____ EXCERPTED RECORDS

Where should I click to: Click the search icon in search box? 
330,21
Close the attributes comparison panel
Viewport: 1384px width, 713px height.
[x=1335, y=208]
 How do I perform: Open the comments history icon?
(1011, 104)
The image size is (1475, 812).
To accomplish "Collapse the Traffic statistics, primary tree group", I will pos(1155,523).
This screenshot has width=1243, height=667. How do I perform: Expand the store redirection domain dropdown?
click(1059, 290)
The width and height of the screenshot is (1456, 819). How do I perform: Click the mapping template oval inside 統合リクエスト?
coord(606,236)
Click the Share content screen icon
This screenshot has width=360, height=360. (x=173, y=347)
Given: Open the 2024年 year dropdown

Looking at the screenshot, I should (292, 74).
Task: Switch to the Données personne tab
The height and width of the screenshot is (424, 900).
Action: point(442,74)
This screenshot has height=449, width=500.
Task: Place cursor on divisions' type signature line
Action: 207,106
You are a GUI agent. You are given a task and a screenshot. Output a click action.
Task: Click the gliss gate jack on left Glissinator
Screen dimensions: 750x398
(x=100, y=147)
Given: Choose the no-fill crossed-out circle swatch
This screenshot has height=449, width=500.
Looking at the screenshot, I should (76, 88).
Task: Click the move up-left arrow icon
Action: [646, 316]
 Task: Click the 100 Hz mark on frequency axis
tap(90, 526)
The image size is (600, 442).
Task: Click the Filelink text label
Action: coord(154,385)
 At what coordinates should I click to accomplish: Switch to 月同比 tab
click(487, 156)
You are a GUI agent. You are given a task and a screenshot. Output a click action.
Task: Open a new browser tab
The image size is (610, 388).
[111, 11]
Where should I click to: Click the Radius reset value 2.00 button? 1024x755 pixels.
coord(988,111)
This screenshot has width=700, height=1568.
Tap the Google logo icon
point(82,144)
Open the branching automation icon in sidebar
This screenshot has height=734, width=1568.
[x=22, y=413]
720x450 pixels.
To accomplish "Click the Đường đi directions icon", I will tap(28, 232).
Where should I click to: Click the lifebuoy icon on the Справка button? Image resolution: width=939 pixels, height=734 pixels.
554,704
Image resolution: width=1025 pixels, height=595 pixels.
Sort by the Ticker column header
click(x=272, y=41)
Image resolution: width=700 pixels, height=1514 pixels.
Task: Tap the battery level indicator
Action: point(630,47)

________

» **EXERCISE DIRECTIONS**
Each entry above is to be duplicated exactly, with nothing left out.

» **TASK RESULT**
Where should I click to: Click the search icon in search box? 
330,21
Close the attributes comparison panel
Viewport: 1384px width, 713px height.
[x=1335, y=208]
 How do I perform: Open the comments history icon?
(1011, 104)
The image size is (1475, 812).
To accomplish "Collapse the Traffic statistics, primary tree group", I will pos(1155,523).
This screenshot has width=1243, height=667. How do I perform: Expand the store redirection domain dropdown?
click(1059, 290)
The width and height of the screenshot is (1456, 819). How do I perform: Click the mapping template oval inside 統合リクエスト?
coord(606,236)
Click the Share content screen icon
This screenshot has width=360, height=360. (x=173, y=347)
Given: Open the 2024年 year dropdown

Looking at the screenshot, I should (292, 74).
Task: Switch to the Données personne tab
The height and width of the screenshot is (424, 900).
Action: point(442,74)
This screenshot has height=449, width=500.
Task: Place cursor on divisions' type signature line
Action: 207,106
You are a GUI agent. You are given a task and a screenshot. Output a click action.
Task: Click the gliss gate jack on left Glissinator
Screen dimensions: 750x398
(x=100, y=147)
Given: Choose the no-fill crossed-out circle swatch
This screenshot has height=449, width=500.
Looking at the screenshot, I should (76, 88).
Task: Click the move up-left arrow icon
Action: [646, 316]
 Task: Click the 100 Hz mark on frequency axis
tap(90, 526)
The image size is (600, 442).
Task: Click the Filelink text label
Action: coord(154,385)
 At what coordinates should I click to accomplish: Switch to 月同比 tab
click(487, 156)
You are a GUI agent. You are given a task and a screenshot. Output a click action.
Task: Open a new browser tab
The image size is (610, 388).
[111, 11]
Where should I click to: Click the Radius reset value 2.00 button? 1024x755 pixels.
coord(988,111)
This screenshot has width=700, height=1568.
Tap the Google logo icon
point(82,144)
Open the branching automation icon in sidebar
This screenshot has height=734, width=1568.
[x=22, y=413]
720x450 pixels.
To accomplish "Click the Đường đi directions icon", I will tap(28, 232).
Where should I click to: Click the lifebuoy icon on the Справка button? Image resolution: width=939 pixels, height=734 pixels.
554,704
Image resolution: width=1025 pixels, height=595 pixels.
Sort by the Ticker column header
click(x=272, y=41)
Image resolution: width=700 pixels, height=1514 pixels.
Task: Tap the battery level indicator
Action: point(630,47)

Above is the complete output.